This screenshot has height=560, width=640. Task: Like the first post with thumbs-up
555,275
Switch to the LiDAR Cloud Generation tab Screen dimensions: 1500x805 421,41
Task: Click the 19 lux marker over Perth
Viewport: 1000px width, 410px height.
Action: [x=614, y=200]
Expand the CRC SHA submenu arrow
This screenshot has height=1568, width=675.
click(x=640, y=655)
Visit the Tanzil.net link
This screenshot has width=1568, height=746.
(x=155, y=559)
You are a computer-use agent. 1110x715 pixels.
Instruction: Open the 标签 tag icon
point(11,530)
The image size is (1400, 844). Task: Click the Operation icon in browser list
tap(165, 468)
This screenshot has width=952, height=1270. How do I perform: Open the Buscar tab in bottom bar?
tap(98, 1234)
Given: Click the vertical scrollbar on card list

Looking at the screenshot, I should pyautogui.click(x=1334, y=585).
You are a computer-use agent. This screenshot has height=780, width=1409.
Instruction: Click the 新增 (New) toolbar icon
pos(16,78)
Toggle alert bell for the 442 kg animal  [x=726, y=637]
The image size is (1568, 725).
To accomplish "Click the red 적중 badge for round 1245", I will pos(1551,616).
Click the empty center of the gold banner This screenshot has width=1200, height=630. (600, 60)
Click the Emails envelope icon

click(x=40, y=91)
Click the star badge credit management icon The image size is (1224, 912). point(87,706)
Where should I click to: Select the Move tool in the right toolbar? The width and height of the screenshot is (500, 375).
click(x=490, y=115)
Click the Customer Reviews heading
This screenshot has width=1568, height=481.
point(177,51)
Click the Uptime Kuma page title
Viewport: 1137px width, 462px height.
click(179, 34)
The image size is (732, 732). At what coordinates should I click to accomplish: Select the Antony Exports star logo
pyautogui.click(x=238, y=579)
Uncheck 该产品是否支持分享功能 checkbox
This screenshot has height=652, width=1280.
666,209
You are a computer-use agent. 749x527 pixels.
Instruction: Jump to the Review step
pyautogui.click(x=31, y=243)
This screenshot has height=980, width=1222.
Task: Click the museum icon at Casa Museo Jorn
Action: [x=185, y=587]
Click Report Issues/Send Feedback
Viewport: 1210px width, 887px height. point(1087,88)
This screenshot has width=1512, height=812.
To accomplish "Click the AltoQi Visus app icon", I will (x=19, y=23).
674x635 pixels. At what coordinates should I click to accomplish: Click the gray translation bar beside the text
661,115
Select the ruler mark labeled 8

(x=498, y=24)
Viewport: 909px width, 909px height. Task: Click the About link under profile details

__What the exercise asks__: Search the data for the string "agent". List each line that has it.

__Result__:
You are a computer-use agent. 1110x715 pixels.
You are a computer-use agent. This screenshot has height=780, width=1409.
You are a computer-use agent. 749x527 pixels.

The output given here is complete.